Based upon its findings and conclusions, the court on December 5, 1942, entered its decree adjudging: (1) that the plaintiff was the owner of Letters Patent No. 1,677,950, issued July 24, 1928; that the defendant had not infringed the patent; and that plaintiff’s claim for patent infringement was dismissed; (2) that “the general appearance of plaintiff’s cutting bits, as exemplified by figures 1, 2 and 3 in the drawing of said Letters Patent No. 1,677,950, * * * have acquired a secondary meaning in the trade as indicating to purchasers the origin of the bits to be that of the plaintiff”; and that the plaintiff is the exclusive owner of the secondary meaning and “of all the rights at law and in equity accruing thereto; and (3) that the trade-marks illustrated in United States Registration Certificates No. 333,322 and No. 338,952, and attached to plaintiff’s cutting bits, are valid trade-marks; that the plaintiff owns them and “all rights at law and equity accruing thereto”; and that defendant had infringed plaintiff’s trademark rights and had engaged in unfair competition with plaintiff.

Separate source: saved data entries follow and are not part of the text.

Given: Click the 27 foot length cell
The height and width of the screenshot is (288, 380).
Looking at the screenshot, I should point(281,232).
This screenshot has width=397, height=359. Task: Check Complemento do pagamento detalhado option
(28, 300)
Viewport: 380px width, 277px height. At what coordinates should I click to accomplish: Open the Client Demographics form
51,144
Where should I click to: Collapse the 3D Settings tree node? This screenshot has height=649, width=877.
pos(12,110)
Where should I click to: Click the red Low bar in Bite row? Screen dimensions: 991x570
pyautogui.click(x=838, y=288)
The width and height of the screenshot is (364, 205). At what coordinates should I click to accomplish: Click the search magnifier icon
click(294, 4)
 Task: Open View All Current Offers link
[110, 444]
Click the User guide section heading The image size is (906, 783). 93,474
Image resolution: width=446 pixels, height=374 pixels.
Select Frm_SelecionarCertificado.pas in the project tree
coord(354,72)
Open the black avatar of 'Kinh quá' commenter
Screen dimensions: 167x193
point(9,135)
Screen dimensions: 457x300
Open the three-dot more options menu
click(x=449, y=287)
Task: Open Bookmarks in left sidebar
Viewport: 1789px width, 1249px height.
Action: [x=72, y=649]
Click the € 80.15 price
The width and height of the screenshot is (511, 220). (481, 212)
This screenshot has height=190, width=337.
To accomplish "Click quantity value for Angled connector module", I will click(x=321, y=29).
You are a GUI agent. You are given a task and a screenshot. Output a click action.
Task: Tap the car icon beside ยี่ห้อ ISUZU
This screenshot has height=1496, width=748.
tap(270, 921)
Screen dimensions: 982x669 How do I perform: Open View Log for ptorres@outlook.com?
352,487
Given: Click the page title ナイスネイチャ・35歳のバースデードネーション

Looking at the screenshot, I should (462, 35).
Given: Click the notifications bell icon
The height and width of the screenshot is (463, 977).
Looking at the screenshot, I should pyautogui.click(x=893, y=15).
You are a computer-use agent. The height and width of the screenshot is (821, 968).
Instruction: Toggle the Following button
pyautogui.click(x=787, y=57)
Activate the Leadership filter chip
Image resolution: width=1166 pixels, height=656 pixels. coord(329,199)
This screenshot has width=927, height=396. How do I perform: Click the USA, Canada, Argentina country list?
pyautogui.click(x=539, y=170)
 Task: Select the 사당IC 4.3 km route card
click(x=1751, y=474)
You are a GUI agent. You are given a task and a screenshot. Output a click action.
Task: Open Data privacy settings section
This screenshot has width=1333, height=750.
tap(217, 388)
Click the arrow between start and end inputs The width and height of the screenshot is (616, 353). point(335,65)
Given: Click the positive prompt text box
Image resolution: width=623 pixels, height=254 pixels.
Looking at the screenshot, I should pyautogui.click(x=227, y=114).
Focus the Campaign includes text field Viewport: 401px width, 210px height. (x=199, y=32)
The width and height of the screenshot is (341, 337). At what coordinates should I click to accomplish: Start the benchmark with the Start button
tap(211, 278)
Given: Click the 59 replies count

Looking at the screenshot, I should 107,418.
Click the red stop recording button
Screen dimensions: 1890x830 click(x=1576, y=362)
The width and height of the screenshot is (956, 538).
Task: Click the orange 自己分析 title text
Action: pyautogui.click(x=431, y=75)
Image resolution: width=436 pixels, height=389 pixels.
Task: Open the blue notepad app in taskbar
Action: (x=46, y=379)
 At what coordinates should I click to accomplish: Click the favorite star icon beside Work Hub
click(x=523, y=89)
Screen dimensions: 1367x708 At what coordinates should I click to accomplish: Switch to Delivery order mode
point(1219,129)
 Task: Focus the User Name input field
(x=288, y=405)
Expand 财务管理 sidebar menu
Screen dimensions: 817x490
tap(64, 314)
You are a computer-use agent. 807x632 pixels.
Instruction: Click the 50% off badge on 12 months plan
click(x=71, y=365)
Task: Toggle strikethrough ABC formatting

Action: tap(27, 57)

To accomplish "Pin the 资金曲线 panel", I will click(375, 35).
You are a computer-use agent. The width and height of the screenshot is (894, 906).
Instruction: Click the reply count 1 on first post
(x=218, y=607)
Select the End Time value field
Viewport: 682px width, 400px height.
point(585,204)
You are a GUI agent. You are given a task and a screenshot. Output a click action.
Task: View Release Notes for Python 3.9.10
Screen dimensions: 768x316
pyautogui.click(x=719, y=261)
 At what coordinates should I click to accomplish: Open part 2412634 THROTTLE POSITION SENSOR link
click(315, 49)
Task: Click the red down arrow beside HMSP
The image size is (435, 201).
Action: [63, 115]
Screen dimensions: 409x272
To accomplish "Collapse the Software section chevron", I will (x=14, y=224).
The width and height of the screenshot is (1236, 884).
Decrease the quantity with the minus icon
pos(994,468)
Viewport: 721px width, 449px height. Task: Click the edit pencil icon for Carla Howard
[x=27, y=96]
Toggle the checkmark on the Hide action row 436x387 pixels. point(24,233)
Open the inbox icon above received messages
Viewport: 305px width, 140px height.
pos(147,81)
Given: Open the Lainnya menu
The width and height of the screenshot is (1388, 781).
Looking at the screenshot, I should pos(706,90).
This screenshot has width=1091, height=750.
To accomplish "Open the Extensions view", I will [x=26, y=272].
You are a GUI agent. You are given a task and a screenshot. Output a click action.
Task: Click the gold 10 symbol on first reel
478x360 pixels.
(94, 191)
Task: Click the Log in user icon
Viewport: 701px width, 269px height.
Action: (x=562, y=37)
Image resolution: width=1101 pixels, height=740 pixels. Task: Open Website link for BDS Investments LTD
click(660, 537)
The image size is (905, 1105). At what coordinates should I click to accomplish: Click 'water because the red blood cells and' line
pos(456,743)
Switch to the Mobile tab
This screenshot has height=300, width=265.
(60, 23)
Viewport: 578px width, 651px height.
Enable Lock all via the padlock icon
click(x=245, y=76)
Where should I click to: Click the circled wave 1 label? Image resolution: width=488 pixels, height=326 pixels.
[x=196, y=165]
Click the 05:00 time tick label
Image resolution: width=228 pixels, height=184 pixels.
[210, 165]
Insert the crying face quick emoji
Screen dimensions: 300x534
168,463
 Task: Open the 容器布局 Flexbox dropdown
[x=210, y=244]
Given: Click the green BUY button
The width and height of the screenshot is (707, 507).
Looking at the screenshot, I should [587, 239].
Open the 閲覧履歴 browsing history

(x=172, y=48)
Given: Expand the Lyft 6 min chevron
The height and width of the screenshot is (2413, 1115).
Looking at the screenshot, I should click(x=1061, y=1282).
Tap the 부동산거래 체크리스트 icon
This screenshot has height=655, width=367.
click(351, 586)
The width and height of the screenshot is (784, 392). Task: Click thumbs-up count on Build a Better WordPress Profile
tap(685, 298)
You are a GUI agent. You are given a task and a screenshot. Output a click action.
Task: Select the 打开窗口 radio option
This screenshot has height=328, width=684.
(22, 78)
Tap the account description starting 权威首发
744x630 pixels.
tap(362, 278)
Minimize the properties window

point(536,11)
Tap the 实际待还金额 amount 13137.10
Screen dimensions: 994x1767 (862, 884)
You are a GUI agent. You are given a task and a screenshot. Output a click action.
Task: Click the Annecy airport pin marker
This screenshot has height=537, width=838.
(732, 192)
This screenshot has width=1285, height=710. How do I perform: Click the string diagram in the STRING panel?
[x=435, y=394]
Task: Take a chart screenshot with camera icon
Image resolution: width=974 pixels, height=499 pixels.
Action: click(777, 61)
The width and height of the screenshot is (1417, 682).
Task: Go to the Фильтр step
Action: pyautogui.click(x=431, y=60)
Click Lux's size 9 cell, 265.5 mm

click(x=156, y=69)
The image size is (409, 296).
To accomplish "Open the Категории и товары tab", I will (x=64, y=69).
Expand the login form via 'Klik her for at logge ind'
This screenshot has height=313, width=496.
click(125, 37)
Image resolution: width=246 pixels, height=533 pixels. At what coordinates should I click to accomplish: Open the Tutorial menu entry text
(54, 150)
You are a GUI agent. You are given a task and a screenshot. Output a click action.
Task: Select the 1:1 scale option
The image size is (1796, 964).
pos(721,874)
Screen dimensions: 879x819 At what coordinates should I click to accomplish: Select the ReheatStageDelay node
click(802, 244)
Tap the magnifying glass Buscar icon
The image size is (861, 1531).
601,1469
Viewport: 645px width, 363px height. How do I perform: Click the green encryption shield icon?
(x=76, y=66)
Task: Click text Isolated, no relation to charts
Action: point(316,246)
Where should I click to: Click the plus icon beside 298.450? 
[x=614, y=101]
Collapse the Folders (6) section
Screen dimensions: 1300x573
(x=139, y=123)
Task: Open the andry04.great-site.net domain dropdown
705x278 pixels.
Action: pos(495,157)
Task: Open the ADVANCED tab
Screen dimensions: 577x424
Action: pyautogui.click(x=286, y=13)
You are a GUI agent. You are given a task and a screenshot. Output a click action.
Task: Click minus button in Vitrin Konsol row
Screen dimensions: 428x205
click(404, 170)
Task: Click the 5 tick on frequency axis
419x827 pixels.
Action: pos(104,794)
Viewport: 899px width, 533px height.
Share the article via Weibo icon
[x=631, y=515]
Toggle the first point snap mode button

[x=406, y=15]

*158 Paragraph 10 of the decree reads as f ollows:

“10. That a perpetual injunction issue out of and under the seal of this Court, directed to the defendant, the Central Mine Equipment Company, its agents, officers, subsidiaries and those controlled by the defendant or acting under its authority, restraining them and each of them,
“(a) from making and selling or offering to sell and/or distributing cutting bits for use in plaintiff’s combination having the general appearance of plaintiff’s bits and as exemplified by figures 1, 2 and 3 in the drawing of said Letters Patent No. 1,677,950, by plaintiff’s exhibits 3, 4, 7, 8,10 and 14, and by the drawings of bits shown in exhibits O, Q and R, and any modifications thereof approaching, simulating or approximating the general appearance of the plaintiff’s bits, and from using, appropriating and infringing, in any other manner or style, the plaintiff’s rights in said secondary meaning.
“(b) from making and selling or offering to sell and/or distributing cutting bits bearing the longitudinal bands, or either of them, illustrated in said U. S. Registration Certificates No. 333,322 and No. 338,952, and any modifications or mutations thereof approaching, simulating or approximating said bands; and from using, appropriating and infringing, in any other manner or style the plaintiff’s said trademarks.

All of whom are now and hereby enjoined, restrained and ordered to refrain from committing the foregoing acts.”

Paragraph 11 of the decree provided that the plaintiff recover from the defendant the gains and profits which had accrued to the defendant from its infringement of plaintiff’s trade-marks and defendant’s unfair competition, together with the damages sustained by the plaintiff; “said actual damages so found to be increased threefold and assessed against the defendant in view of the willful, blatant and deliberate nature of the defendant’s acts, * * Paragraph 12 referred the case to a master for an accounting of profits, gains and damages. Paragraph 13 ordered the defendant to destroy all labels, cartons and printed matter illustrating its accused cutting bits, and to junk or sell for scrap such bits in its possession or under its control. Costs of suit were assessed against the defendant. The court reserved jurisdiction to make further orders to effectuate its decree.

The defendant did not appeal from the decree. After the time to appeal had expired, the parties entered into a stipulation, which was filed January 19, 1943.